# Verifying that f(x,y) is one to one.

1. Apr 27, 2012

### marble1112

1. The problem statement, all variables and given/known data
How do you show that a function with two variables f(x,y) is one-to-one and onto?
example f(x,y) = 2x+y

2. Relevant equations

Do we have to use linear algebra?

2. Apr 27, 2012

### jfizzix

f(x,y) represents a 2D surface.

To have (x,y) -> f(x,y) be 1 to 1 and onto, I think that means that at every height (every value of f) you have a unique point (x,y).

Unless there is some additional constraint for x and y, so that f(x,y) represents a curve I'm not sure that this is possible.

In your example f(x,y) = 2x+y is a 2D plane. For each value of f, you get a line 2x +y = const.

-James

3. Apr 28, 2012

### HallsofIvy

Proving that f(x,y) is "one-to-one" and "onto" depends upon the range space!

§ Data extract:
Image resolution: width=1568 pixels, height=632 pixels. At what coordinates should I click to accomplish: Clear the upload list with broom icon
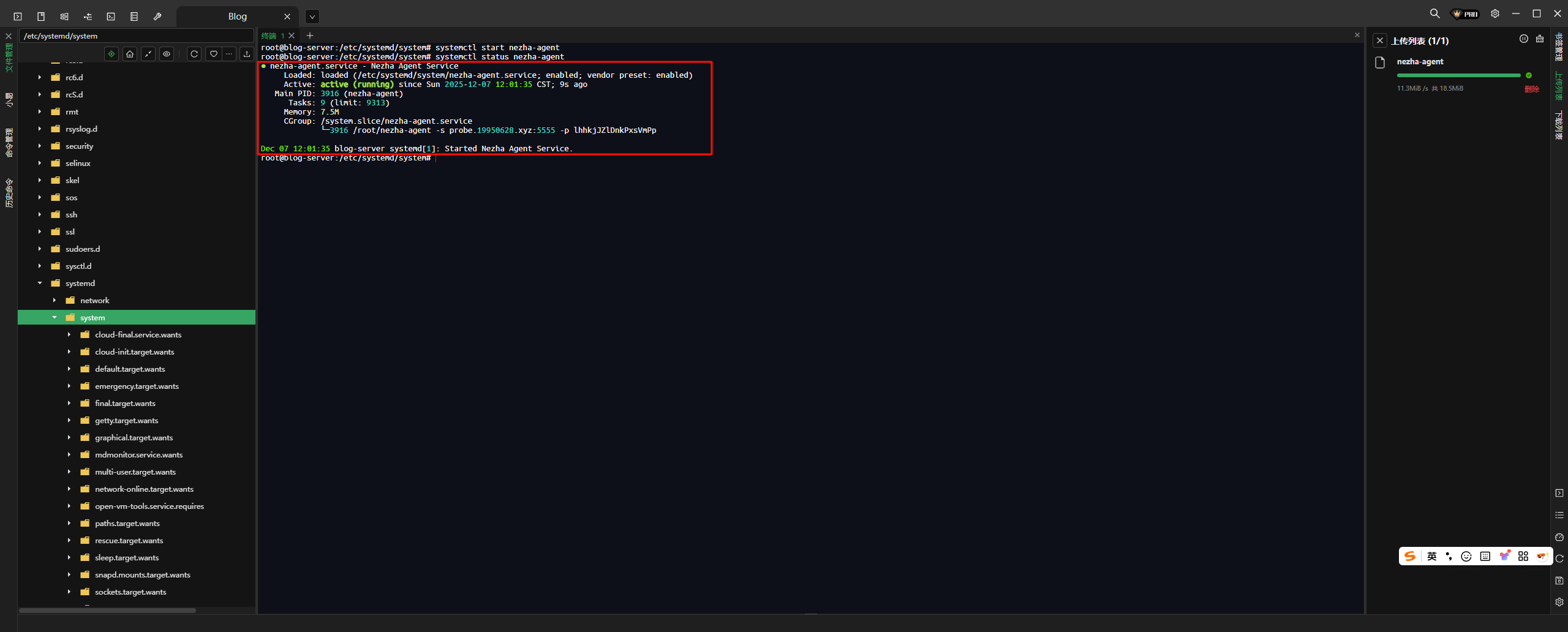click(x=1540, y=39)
* * *
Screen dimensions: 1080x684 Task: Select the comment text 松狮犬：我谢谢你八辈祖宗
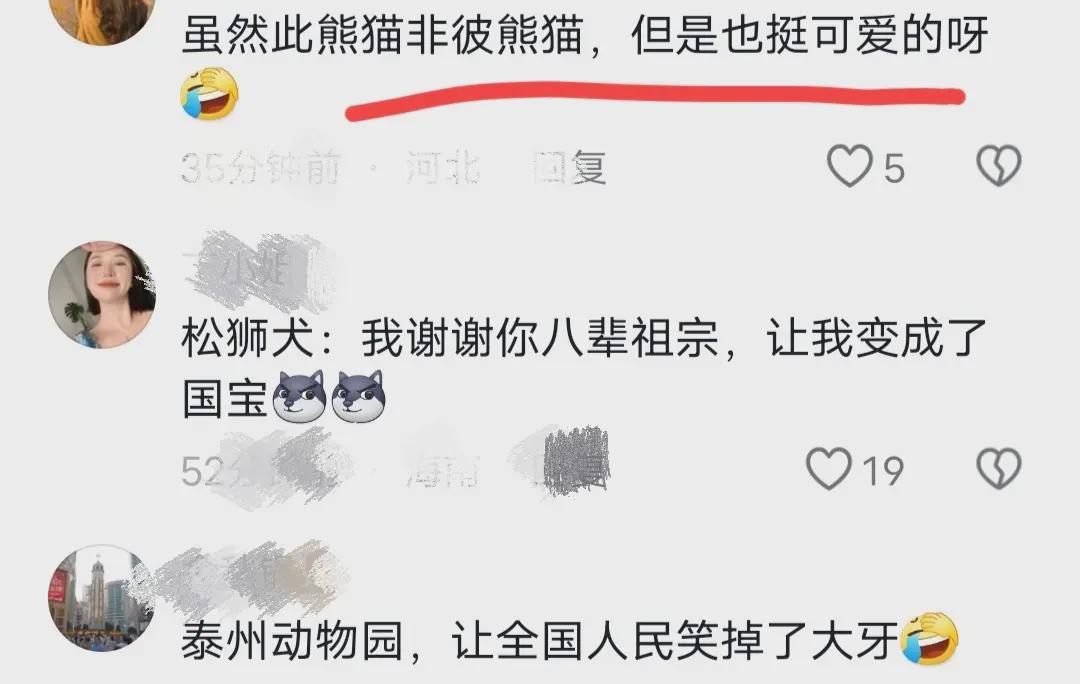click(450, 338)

§ To be done: Retype the part of the forum thread on one-to-one functions of two variables, everything from "### jfizzix" down to "2x +y = const.". The lines that come after the text are separate material and have no connection to it.

§ Reply:
### jfizzix

f(x,y) represents a 2D surface.

To have (x,y) -> f(x,y) be 1 to 1 and onto, I think that means that at every height (every value of f) you have a unique point (x,y).

Unless there is some additional constraint for x and y, so that f(x,y) represents a curve I'm not sure that this is possible.

In your example f(x,y) = 2x+y is a 2D plane. For each value of f, you get a line 2x +y = const.